A perda deixa em seu lugar um enorme vazio, que, muitas vezes, pode não ser percebido por aqueles que, por não compartilharem a história daquela gestação, encontram dificuldades em enxergar como bebê alguém que nem chegou a viver fora do útero da mãe. Atrelado a isso, existe ainda o entendimento de que por não possuir o filho vivo, a mulher não é uma mãe legítima, mesmo tendo vivido e experienciado a maternidade e a gestação (Sanches & Freitas, 2017).
As reações das pessoas à notícia da perda de um bebê são sentidas e interpretadas pelos pais como, no mínimo, desconcertantes:
“Foi melhor assim, no comecinho, assim nem sofre muito!”
“Não chora, logo você engravida de novo!”
“Você ainda vai ser mãe um dia!”
“A vida continua”
“Reaja, seus outros filhos também precisam de você”
Sendo assim, os pais não dispõem de muitos interlocutores com quem dividir sua dor por aquele que já se foi; sob a ótica da maioria, sequer chegou. E tudo isso vale também para os pais de recém-nascidos cujas vidas não ultrapassam o período neonatal. Para os pais e seus familiares, trata-se de um bebê concebido, aguardado, que nasceu e que existiu, mesmo que por um curto período de tempo. Para os demais, esse tempo foi pequeno, ficando difícil enxergar o bebê como sujeito de uma história e atribuir uma dimensão maior à sua perda. Muitos consideram – com a melhor das intenções – que o fato de a morte do bebê ter ocorrido cedo foi ‘melhor’, porque, de certa maneira, não houve tempo hábil para o estabelecimento de vínculos. Contudo, é um equívoco pensar assim, uma vez que a construção de laços não depende de um tempo semelhante ao do nosso dia-a-dia para acontecer. Logo, como esses pais não conviveram com esse bebê, muitos imaginam que o sofrimento deles é sem lógica ou pequeno, e espera-se que estejam bem rapidamente (Braga & Morsch, 2003).
Logo após a perda do bebê, a sensação que se tem é a de que o sofrimento nunca mais terá fim, por ser tão forte, forte o suficiente para invadir e tomar conta de todos os cantos da vida, que parece, então, tão destituída de sentido, tão vazia.
Os pais ficam numa situação de vulnerabilidade para crise e adoecimento emocional. É comum esses pais sentirem-se culpados pelo ocorrido, imaginando que fizeram algo de errado que acarretou na morte do bebê. Portanto, apoio e assistência adequados são fatores de proteção à depressão.
A morte de um filho, em qualquer etapa da vida - inclusive ainda na barriga ou logo após o nascimento – coloca os pais numa situação muito dolorosa, inesperada e que vai exigir muito deles para se recuperar dessa experiência.

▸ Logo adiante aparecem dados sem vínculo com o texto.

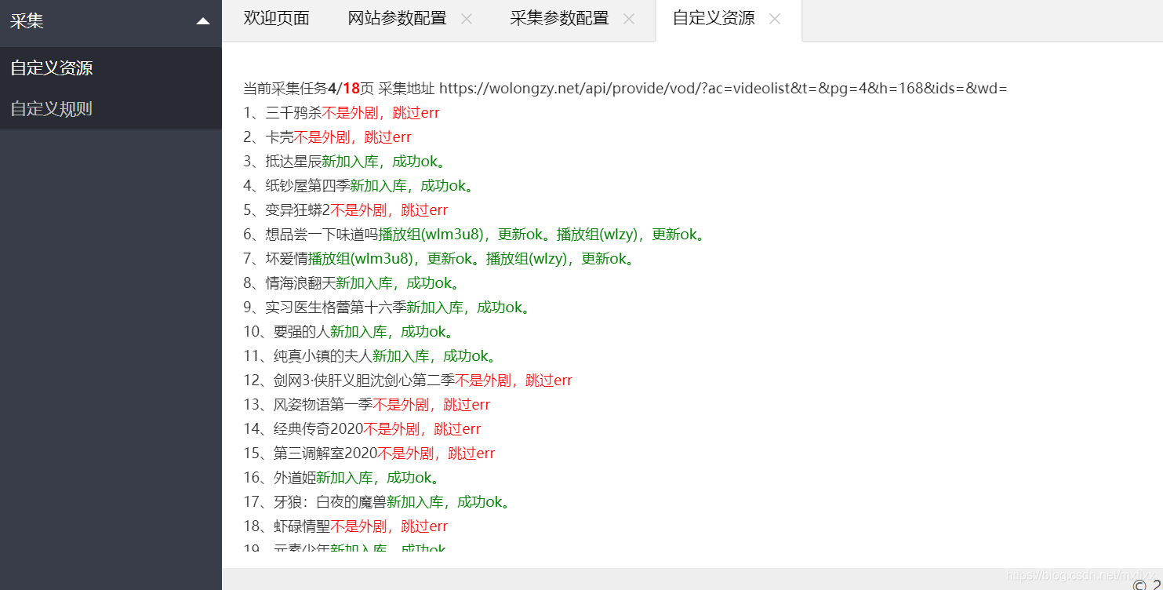Image resolution: width=1163 pixels, height=590 pixels.
Task: Close the 采集参数配置 tab
Action: (x=629, y=19)
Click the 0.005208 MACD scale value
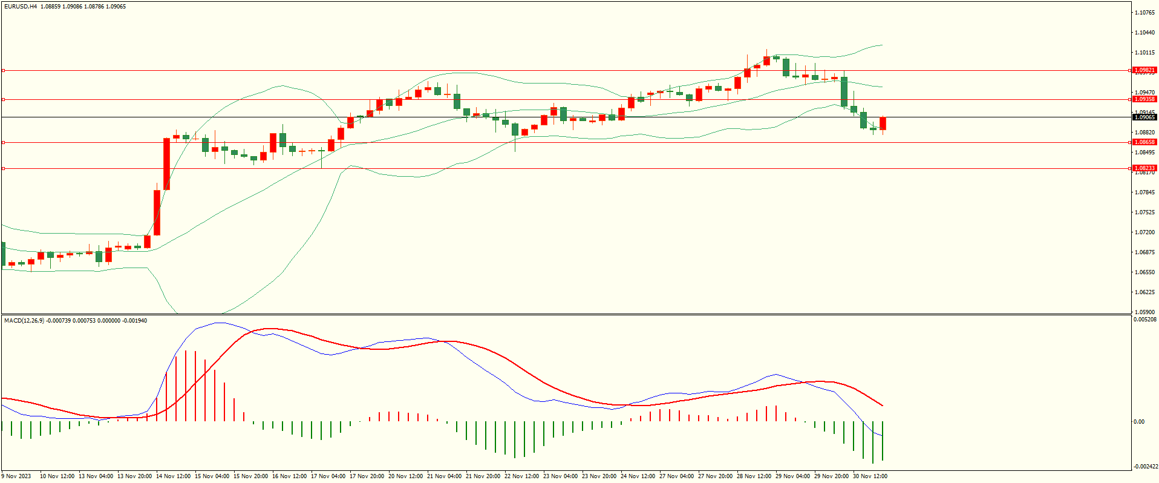This screenshot has width=1159, height=483. coord(1145,319)
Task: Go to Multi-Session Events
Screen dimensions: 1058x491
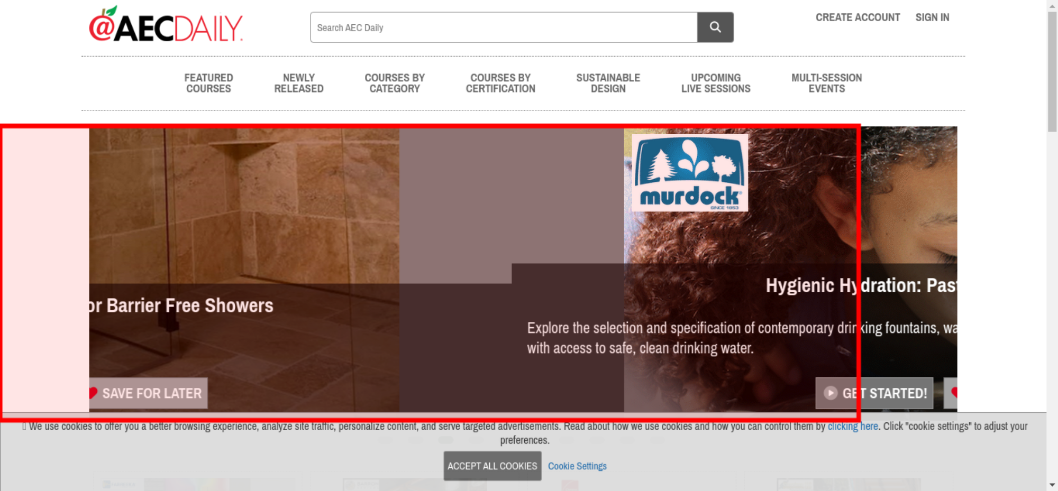Action: pos(826,84)
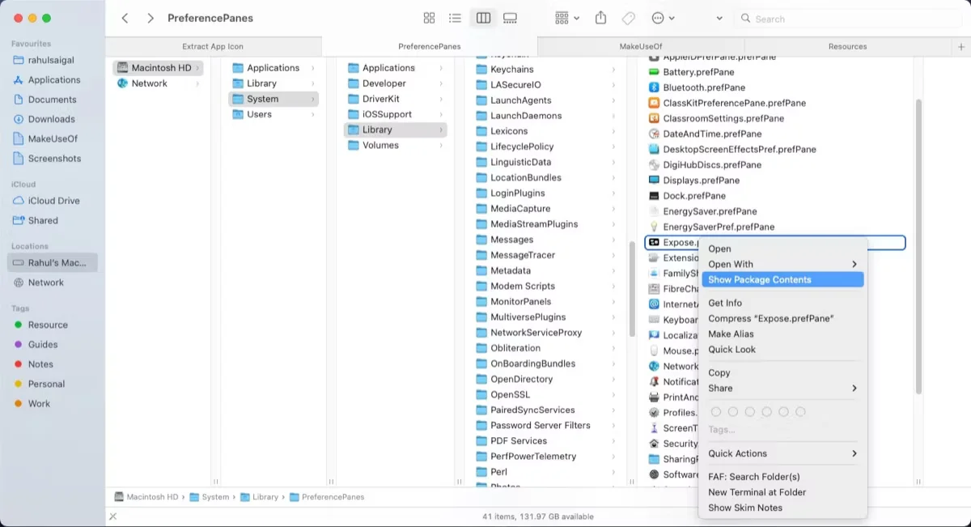Choose Show Package Contents
The image size is (971, 527).
759,279
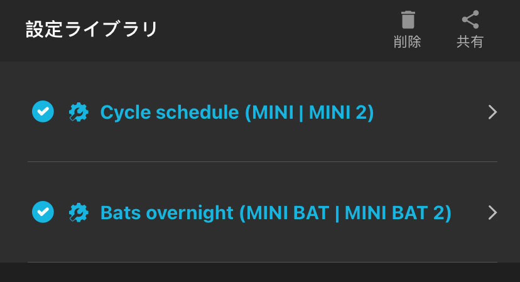
Task: Expand Cycle schedule with right chevron
Action: [x=492, y=112]
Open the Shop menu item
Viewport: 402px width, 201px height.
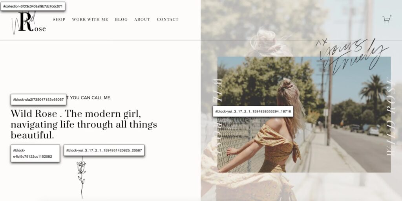(x=59, y=20)
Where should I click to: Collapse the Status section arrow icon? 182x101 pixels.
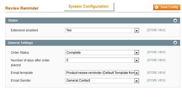pos(175,20)
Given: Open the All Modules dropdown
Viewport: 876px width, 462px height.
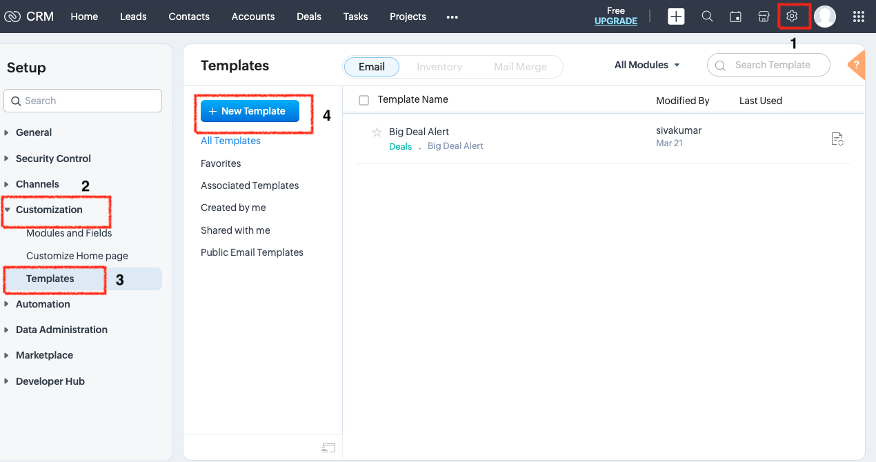Looking at the screenshot, I should [x=646, y=64].
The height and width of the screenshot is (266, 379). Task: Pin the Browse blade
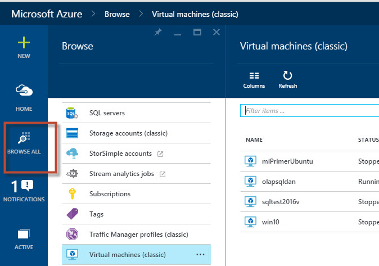[x=158, y=33]
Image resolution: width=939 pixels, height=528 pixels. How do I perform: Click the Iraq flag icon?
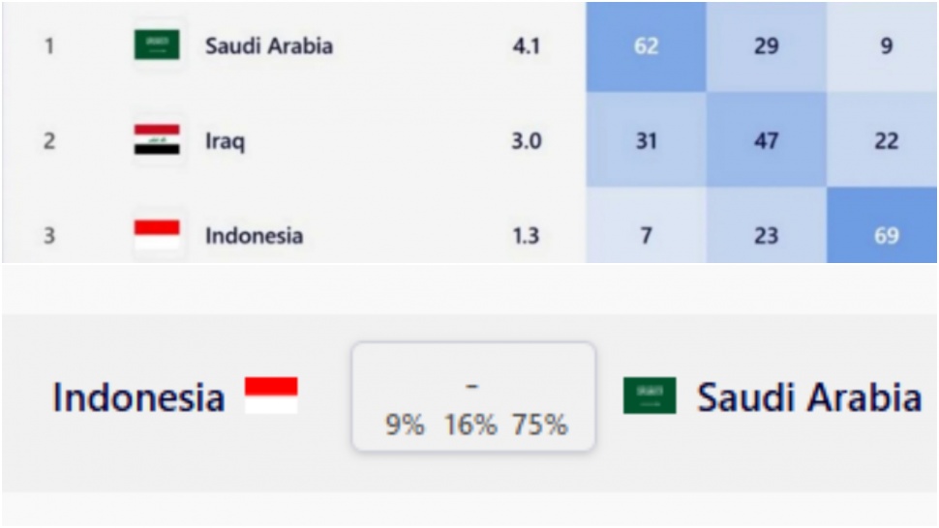click(x=156, y=140)
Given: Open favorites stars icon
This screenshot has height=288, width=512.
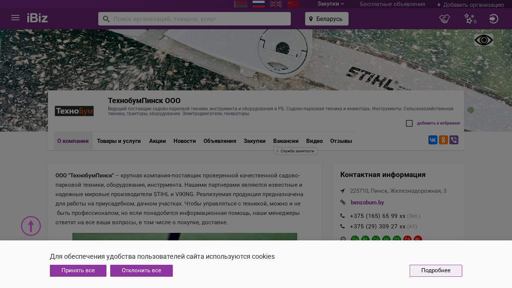Looking at the screenshot, I should pos(469,19).
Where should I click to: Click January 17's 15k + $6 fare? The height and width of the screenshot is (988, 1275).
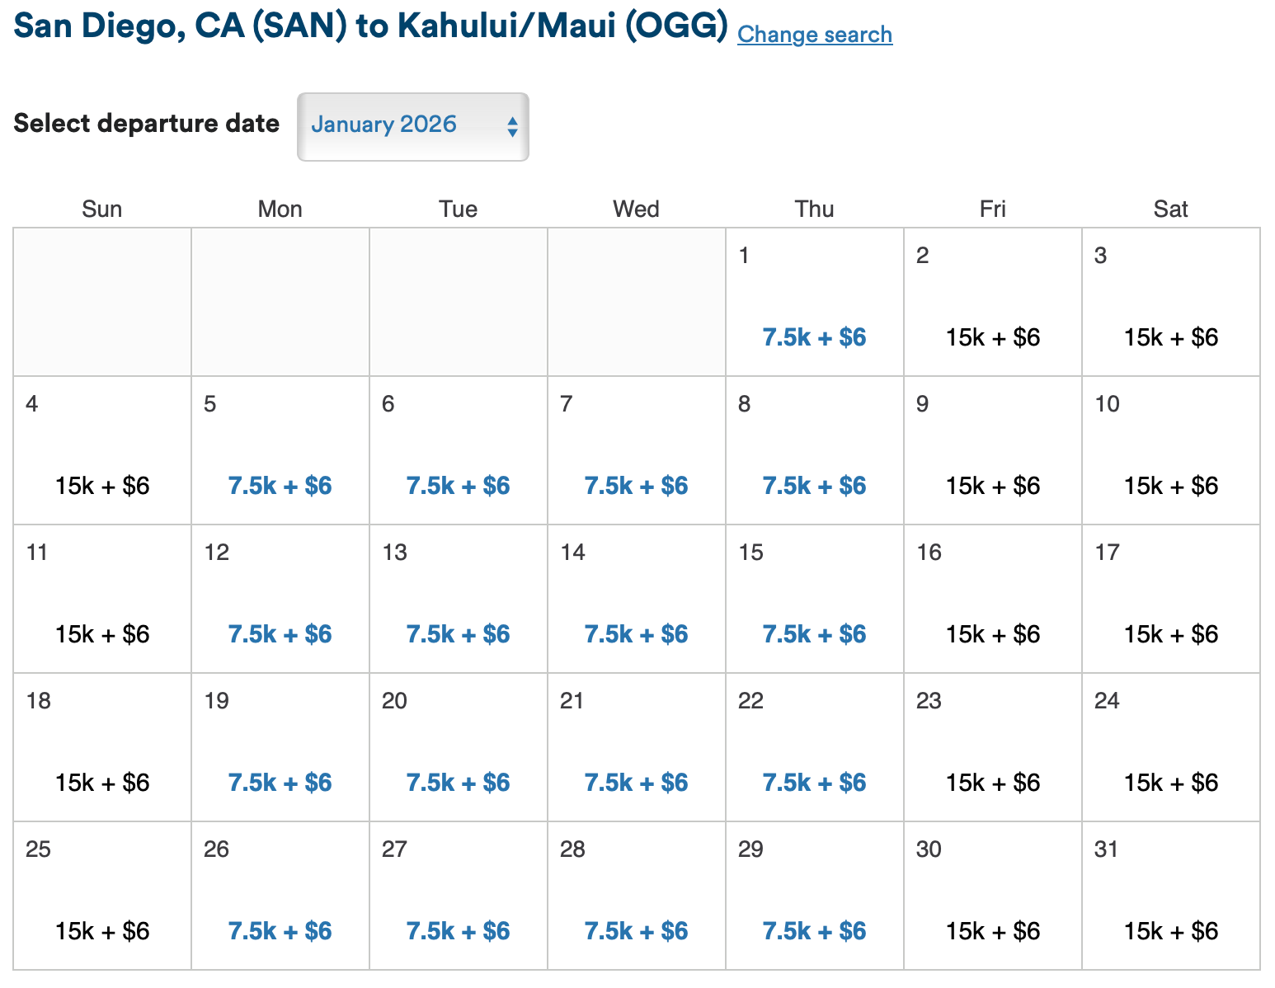[x=1170, y=634]
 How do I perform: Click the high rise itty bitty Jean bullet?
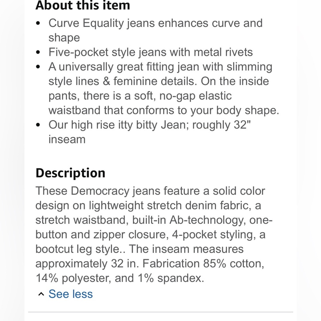coord(150,132)
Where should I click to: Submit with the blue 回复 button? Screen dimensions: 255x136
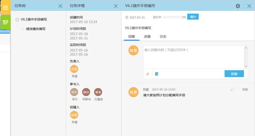[234, 74]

Só há uma recomendação válida para todas as pessoas atingidas por uma perda significativa: nada pior do que sufocar a dor, porque esta provavelmente se manifestará de outra forma, tendendo a tornar-se crônica e a crescer, caso reprimida.
Procure apoio profissional se você sente muita dificuldade em compartilhar seu sofrimento com as pessoas, não consegue se relacionar com os filhos que ficaram, não consegue se relacionar com o parceiro, não sente vontade de comparecer a eventos sociais, sente muito medo de engravidar novamente ou, no caso de já estar grávida, vive “assombrada” com a ideia de perder esse bebê também.
Uma mãe pode ter 10 filhos vivos, mas sempre se lembrará saudosamente daquele que morreu – mesmo que essa morte tenha sido ainda no útero. Cada filho é único. Nenhum substitui o outro.
Pense nisso na próxima vez que se deparar com pais de anjinhos.